The importance of thinking can’t be overemphasized in life. How we think will dictate how we feel and how we react to situations in life. That, in turn, will determine our success or failure.
Everyday you make decisions that not only affect you but also others around you. Instead of letting your thinking be hobbled by your ego, biases, and emotions, here are 7 different ways you think to always come up with smarter decisions.
1. You can think creatively
This means conceiving new ideas or solutions to problems. It means breaking from established thoughts, theories, rules, and procedures. When faced with a new problem, you can approach it with an unorthodox solution. Creative thinking involves putting things together in new and imaginative ways and it’s often referred to as “thinking outside the box.”
Creative thinking is in high demand in every sphere of living, because people are looking for ways to make things better, cheaper, and more effective.
2. You can think analytically
This means separating a whole into its basic parts in order to examine the parts and their relationships. If something happened, you could ask yourself why did this happened? what factors caused this? what can I do about this? Is there something I’m missing here?
Analytical thinking basically describes your ability to understand and solve problems using the information you have available. Analytical thinking can help you detect patterns between datasets that often leads to creative solutions.
3. You can think critically
Critical thinking is the process of analyzing facts in order to form a judgement. Critical thinking involves determining the authenticity, accuracy, worth, validity, or value of something. Basically, it’s thinking about thinking.
Because the decisions you make everyday affect your life, critical thinking can help you sort through all the myriad of facts and information you get to make smart decisions.

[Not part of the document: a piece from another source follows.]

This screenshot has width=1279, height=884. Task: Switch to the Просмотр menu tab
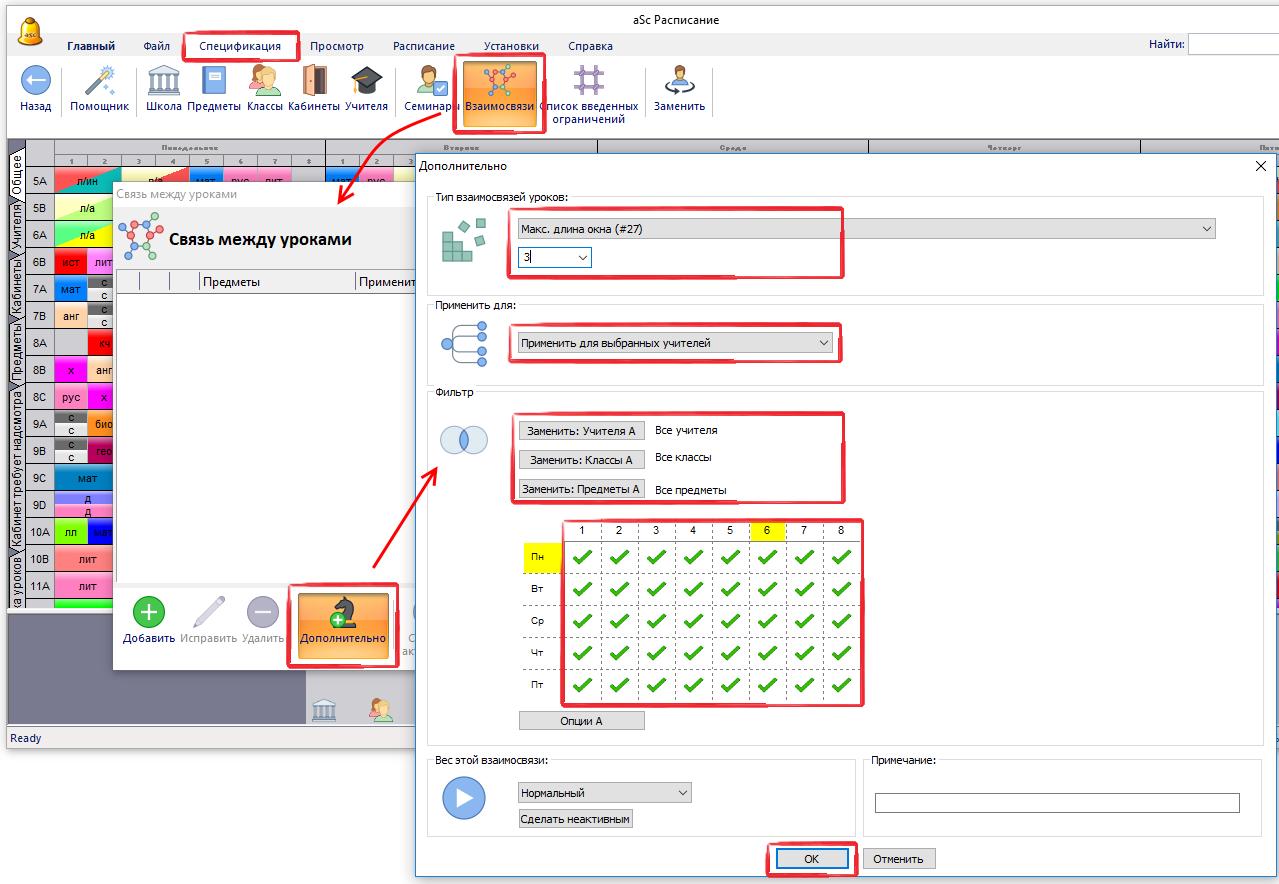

4. You can think concretely
Concrete thinking is reasoning that’s based on what you can see, hear, feel, and experience in the here and now. It’s sometimes called literal thinking, because it’s reasoning that focuses on physical objects, immediate experiences, and exact interpretations.
Although people who think solely concrete may have some difficulties in social situations, concrete thinking is a necessary first step in understanding abstract ideas. First, we observe and consider what our experiences are telling us, and then we can generalize.
5. You can think abstractly
Abstract thinking involves paying attention to the hidden meanings behind things and relating them to other items, events or experiences. It involves the ability to understand and think with complex concepts that, while real, are not tied to concrete experiences, objects, people, or situations. This type of reasoning involves thinking about ideas and principles that are often symbolic or hypothetical.
Abstract thought is usually defined alongside its opposite: concrete thinking. An example of a task that involves concrete thinking is breaking down a project into specific, chronological steps. A related abstract thinking task is understanding the reasons why the project is important.
Ideas such as humour, freedom, imagination, jealousy, love, friendship, wisdom are all abstract concepts. While these things are real, they aren’t concrete, physical things that people can experience directly via their traditional senses.
6. You can think divergently
Divergent thinking is the process of creating multiple, unique ideas or solutions related to a problem that you are trying to solve. Divergent thinking is similar to brainstorming in that it involves coming up with many different ideas to solve a single problem.
When you use divergent thinking, you are looking for options instead of just choosing among the ones that are already available. Divergent thinking works best for open-ended problems and involves creativity.
7. You can think convergently
Convergent Thinking involves seeking only one correct answer to a problem or a specific situation. It does not need creativity to be able to find solutions, instead, logic and reflection are used.
Creative problem solving begins with divergent thinking — to spontaneously collect free-flowing ideas — before thinking convergently to logically reasoning which may be the best option or solution to the problem.
Convergent thinking is useful in situations when there is a single best correct answer and the answer can be discovered through analyzing available stored information. Multiple-choice questions on school exams are examples of convergent thinking. You have four possible answers but only one is right. In order to solve the problem, you would use convergent thinking.
You also use convergent thinking when you have to make an important decision where thinking has to be critical, analytical and reflective.